11 de abril de 2026

MACETE - Divergência nas pesquisas? Olhar para onde vai a classe política pode indicar quem lidera no RN

Autor: Daniel Menezes

Em meio à forte divergência entre pesquisas sobre a disputa pelo governo do Rio Grande do Norte, um critério frequentemente utilizado para “ler” o cenário é observar o comportamento da classe política. Dirigentes partidários, em geral, orientam suas decisões a partir da percepção de viabilidade eleitoral — e essa percepção não se baseia em levantamentos públicos, mas também em pesquisas internas e análises próprias. Assim, ao invés de seguir fielmente números divulgados, essas lideranças tendem a se alinhar com quem enxergam como mais competitivo. Esse movimento acaba funcionando como um termômetro indireto: quanto mais apoios um candidato agrega, maior tende a ser a leitura, dentro da classe política, de que ele está à frente ou melhor posicionado na disputa. Quer superar a divergência sobre pesquisa? Está aí uma regra de mão.
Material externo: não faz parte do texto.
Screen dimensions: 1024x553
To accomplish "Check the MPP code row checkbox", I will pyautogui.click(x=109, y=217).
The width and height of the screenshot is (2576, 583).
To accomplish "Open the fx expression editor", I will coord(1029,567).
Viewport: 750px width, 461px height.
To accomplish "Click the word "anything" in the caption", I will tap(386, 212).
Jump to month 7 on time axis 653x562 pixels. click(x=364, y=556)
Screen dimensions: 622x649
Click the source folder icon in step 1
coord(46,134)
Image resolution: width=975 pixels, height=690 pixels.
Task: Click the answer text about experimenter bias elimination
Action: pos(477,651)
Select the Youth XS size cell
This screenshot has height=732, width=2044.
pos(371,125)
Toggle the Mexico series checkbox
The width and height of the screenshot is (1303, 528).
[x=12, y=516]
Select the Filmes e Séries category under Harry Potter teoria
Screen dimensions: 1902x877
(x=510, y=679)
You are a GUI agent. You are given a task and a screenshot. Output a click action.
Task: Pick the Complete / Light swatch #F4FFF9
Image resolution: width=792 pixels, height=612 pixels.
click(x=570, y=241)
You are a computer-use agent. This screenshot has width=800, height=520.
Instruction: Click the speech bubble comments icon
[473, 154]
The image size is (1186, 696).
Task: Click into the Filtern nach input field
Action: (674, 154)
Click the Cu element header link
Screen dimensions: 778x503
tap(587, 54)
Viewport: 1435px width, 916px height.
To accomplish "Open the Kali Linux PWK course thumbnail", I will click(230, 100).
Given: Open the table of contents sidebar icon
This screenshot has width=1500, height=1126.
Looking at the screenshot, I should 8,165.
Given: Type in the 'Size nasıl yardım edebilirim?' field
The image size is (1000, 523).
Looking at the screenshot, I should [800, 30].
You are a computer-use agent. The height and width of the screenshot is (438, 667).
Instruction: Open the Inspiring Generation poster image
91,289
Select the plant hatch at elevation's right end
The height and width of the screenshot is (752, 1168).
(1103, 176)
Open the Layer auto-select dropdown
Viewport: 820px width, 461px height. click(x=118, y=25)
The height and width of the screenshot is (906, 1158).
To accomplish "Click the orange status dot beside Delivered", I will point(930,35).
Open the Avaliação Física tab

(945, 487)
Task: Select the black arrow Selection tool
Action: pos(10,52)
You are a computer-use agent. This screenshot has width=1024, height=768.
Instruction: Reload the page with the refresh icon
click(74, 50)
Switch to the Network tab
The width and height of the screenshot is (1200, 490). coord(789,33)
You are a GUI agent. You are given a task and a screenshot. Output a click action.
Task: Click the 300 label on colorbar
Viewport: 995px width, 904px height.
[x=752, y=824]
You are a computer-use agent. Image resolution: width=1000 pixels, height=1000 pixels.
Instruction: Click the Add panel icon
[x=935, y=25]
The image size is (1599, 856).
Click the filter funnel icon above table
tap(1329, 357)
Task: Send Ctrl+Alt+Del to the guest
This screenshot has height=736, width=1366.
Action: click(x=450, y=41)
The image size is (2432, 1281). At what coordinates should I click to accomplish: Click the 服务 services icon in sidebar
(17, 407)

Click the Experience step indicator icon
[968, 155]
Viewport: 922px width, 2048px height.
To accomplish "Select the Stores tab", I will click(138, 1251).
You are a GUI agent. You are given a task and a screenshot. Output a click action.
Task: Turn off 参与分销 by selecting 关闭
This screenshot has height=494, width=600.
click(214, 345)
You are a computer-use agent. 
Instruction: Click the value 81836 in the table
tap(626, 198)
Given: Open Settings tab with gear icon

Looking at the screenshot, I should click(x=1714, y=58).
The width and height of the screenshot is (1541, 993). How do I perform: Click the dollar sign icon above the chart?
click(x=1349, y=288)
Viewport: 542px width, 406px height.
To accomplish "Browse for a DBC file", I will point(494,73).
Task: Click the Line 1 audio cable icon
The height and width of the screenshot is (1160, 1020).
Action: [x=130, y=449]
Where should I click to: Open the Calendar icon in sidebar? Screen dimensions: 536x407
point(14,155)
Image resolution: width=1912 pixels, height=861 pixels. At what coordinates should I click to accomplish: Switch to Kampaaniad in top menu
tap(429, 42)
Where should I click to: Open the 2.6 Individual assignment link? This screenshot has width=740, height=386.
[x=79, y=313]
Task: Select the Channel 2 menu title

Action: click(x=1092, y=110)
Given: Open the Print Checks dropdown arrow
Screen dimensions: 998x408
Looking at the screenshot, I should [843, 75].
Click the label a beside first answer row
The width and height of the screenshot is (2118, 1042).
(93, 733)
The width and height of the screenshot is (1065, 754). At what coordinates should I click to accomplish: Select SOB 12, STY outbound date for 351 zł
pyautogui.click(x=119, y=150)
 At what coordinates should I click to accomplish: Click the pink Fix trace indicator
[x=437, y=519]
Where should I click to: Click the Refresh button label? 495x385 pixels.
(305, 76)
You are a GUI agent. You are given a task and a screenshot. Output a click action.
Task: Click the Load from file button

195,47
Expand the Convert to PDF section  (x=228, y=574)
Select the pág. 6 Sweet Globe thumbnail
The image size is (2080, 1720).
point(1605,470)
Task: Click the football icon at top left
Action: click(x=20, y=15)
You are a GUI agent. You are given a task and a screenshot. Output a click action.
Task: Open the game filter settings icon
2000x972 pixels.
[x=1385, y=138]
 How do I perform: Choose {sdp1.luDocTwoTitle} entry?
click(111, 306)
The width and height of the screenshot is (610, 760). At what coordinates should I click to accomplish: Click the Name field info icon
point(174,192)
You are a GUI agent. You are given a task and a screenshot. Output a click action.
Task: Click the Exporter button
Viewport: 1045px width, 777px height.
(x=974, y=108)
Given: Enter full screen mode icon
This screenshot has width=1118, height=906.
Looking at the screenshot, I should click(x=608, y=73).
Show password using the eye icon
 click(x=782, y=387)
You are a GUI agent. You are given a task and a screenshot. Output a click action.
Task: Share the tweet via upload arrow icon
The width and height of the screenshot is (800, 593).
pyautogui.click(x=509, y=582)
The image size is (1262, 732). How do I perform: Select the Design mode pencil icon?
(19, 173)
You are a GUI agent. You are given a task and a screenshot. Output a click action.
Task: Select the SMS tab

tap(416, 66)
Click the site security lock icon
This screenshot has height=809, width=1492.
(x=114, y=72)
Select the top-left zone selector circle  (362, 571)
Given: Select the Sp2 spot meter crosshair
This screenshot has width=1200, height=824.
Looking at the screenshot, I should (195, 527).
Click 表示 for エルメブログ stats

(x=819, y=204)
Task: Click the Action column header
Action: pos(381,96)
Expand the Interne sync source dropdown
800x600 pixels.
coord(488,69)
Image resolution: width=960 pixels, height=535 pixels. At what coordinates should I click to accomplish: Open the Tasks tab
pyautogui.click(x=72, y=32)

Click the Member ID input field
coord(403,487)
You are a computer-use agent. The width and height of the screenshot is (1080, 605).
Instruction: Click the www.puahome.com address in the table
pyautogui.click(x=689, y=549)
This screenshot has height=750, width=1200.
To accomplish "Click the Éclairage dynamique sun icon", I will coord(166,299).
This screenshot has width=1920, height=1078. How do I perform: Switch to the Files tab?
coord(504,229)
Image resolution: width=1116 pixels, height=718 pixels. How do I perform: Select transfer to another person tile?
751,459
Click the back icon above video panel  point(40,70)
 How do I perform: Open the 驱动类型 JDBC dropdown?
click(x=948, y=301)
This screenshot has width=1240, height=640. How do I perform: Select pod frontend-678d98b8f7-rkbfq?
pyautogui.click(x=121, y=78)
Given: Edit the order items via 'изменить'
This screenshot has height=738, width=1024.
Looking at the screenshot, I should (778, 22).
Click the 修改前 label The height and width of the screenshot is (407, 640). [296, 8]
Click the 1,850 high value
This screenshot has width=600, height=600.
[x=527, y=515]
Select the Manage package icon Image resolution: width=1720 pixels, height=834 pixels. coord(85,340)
Nesse contexto, o fato de Allyson Bezerra já ter reunido um amplo arco partidário, garantindo cerca de 60% do tempo de TV, pode ser interpretado como um sinal relevante dessa dinâmica. Mesmo com pesquisas públicas apontando cenários distintos, o comportamento predominante das lideranças sugere uma leitura majoritária de que Allyson, neste momento, apresenta maior viabilidade. Caso a percepção dos dirigentes partidários fosse já de liderança de Álvaro, que se declarou pré-candidato faz pouco tempo, Allyson dificilmente reuniria a maior quantidade de tempo de tv subsidiado pelos partidos aliados.

Não se trata de consenso absoluto, mas de uma tendência observada na formação de alianças, reforçando a ideia de que, para além dos números divulgados, a movimentação política concreta ajuda a revelar como os atores mais informados estão interpretando o cenário eleitoral.